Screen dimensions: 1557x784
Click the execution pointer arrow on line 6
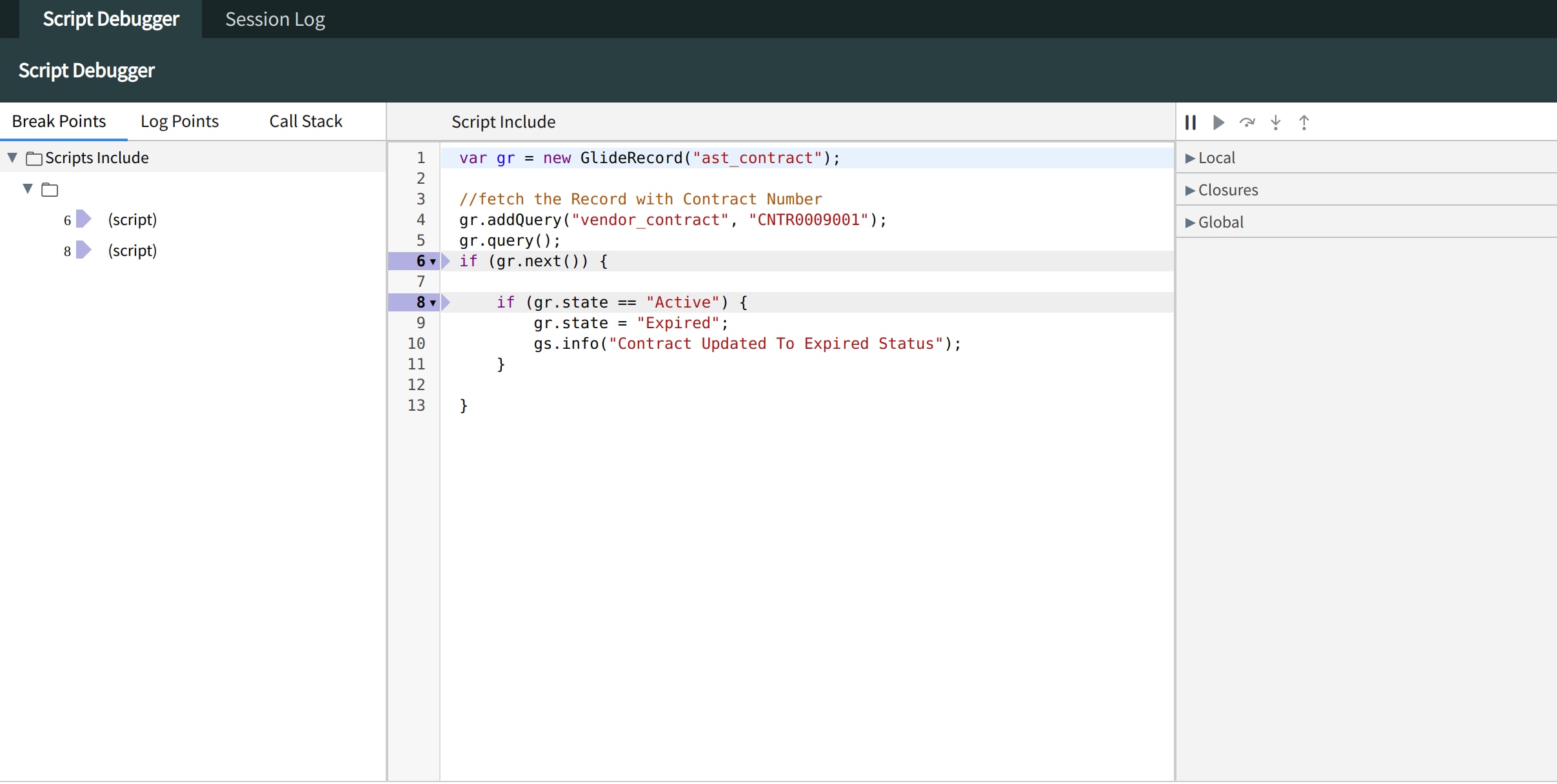(446, 261)
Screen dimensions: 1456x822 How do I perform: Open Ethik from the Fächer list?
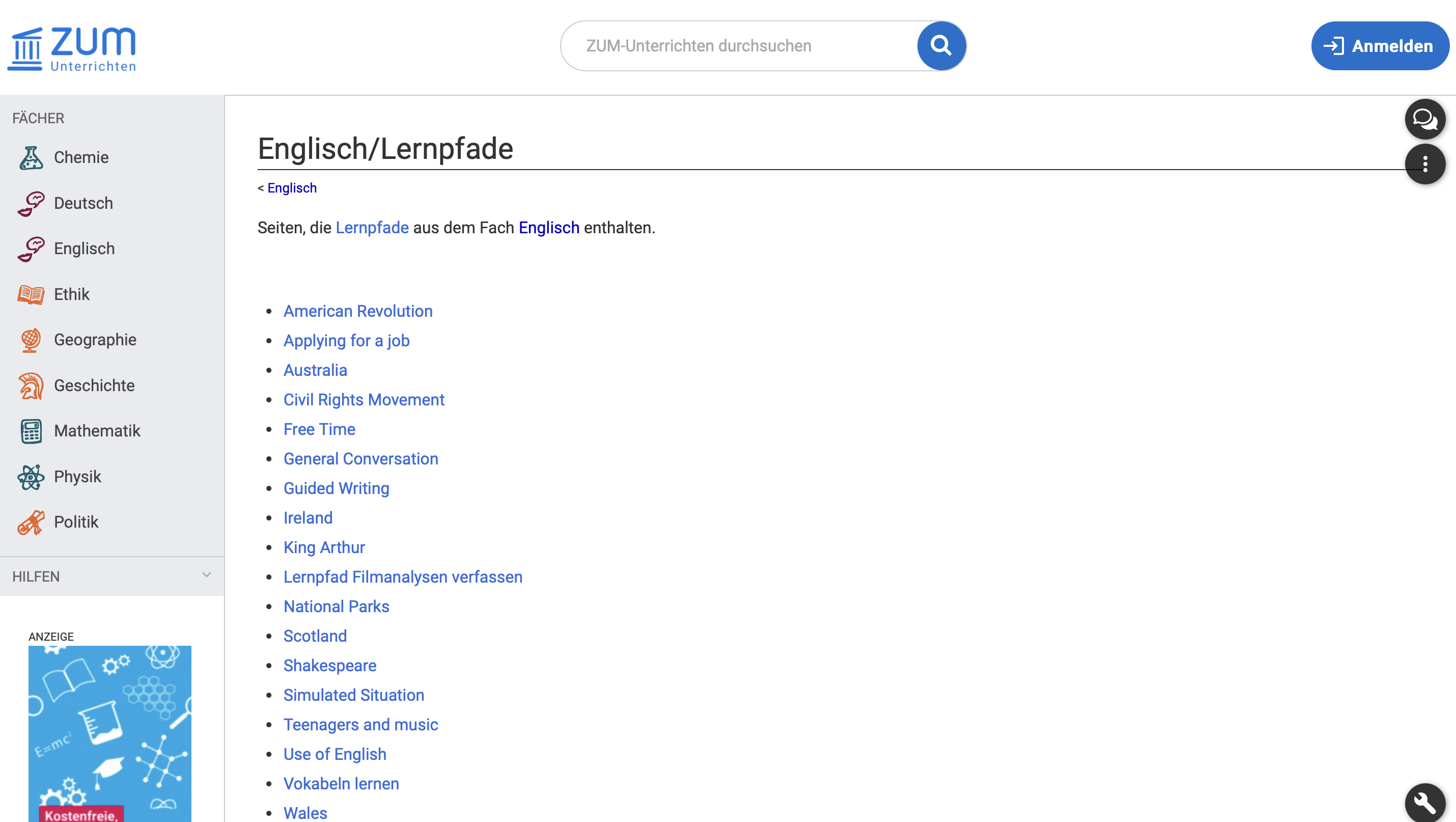71,294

---------------

== About this task ==
The reply should contain all of the data above, word for word, with no pictures.

== Response ==
Screen dimensions: 1557x784
Click the execution pointer arrow on line 6
(446, 261)
Screen dimensions: 1456x822 How do I perform: Open Ethik from the Fächer list?
71,294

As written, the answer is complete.